Two days earlier, Trump said he disagreed with Fauci’s assessment that the country was still “knee-deep” in the first wave of the pandemic.

“I disagree with him,” Trump told Gray Television. “Dr Fauci said don’t wear masks and now he says wear them.”

Fauci has defended the advice that Americans forgo wearing masks early in the pandemic by saying the administration wanted to preserve supplies for health care workers on the front lines. And health officials long warned their advice for avoiding the spread of the disease would change as they gathered more information, he said.

“We were concerned. The public health community, and many people were saying this, were concerned that it was at a time when personal protective equipment, including the N95 masks and the surgical masks, were in very short supply,” Fauci told TheStreet.

Fauci, known for his data-driven approach to managing the crisis, was from the start of the pandemic on a collision course with Trump, whose focus on blaming China for the pandemic and reopening the US economy as quickly as possible overshadowed – and many times contradicted – messages from the nation’s top public health officials.

That separation has corresponded with a number of misstatements by the president, including his July 4 claim that 99 per cent of coronavirus cases were “harmless”. Fauci said he was “trying to figure out where the president got that number” but still insisted he was “sure” his messages were being received by the president.

Fauci has also openly clashed with some White House officials, including top trade adviser Peter Navarro, who has fanned the administration’s promotion of the antimalarial drug hydroxychloroquine to combat coronavirus.

Fauci and other government scientists warned that anecdotal reports about hydroxychloroquine were not supported by the data, and warned that taking the drug could result in serious side effects. The Food and Drug Administration cautioned against using the drug and discontinued a study of its effectiveness, citing health risks.

But Trump has openly championed it – even opting to take hydroxychloroquine when a White House staffer contracted the disease.

“The idea that this is a dangerous drug – it’s just silly,” Navarro, an economist with no known medical training, told reporters Tuesday at the White House.

The president, always attuned to public opinion polls, has openly marvelled at the high approval rating his health team has earned, even as judgment of his performance has soured. Just one-third of Americans approved of his handling of coronavirus, while two-thirds disapproved, according to an ABC News/Ipsos poll released on Friday.

The same survey showed that 59 per cent of Americans believed that the US was reopening the economy too quickly – a push that Trump has led and Fauci has resisted.

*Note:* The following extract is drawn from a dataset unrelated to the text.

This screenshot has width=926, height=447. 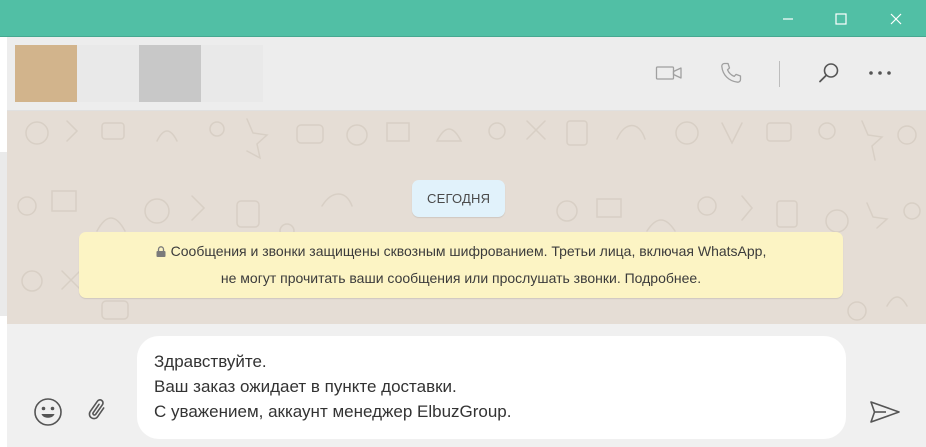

One administration official with knowledge of the relationship downplayed the friction, saying Fauci had not internally expressed alarm over the situation. The divergence boiled down to a president who was optimistic about the country’s ability to emerge from the pandemic interacting with a health official fundamentally conservative in his approach, the person said.

Others within the president’s orbit chalk up the disagreement to understandable frustration on Trump’s part.

“I don’t think we should necessarily focus on that personal reaction between the president and Dr Fauci because again, these are real relationships, ordinary relationships and if you’ve been wrong a couple of times, it makes somebody wonder whether you’re wrong again,” former chief of staff Mick Mulvaney said in an interview with CNBC on Monday.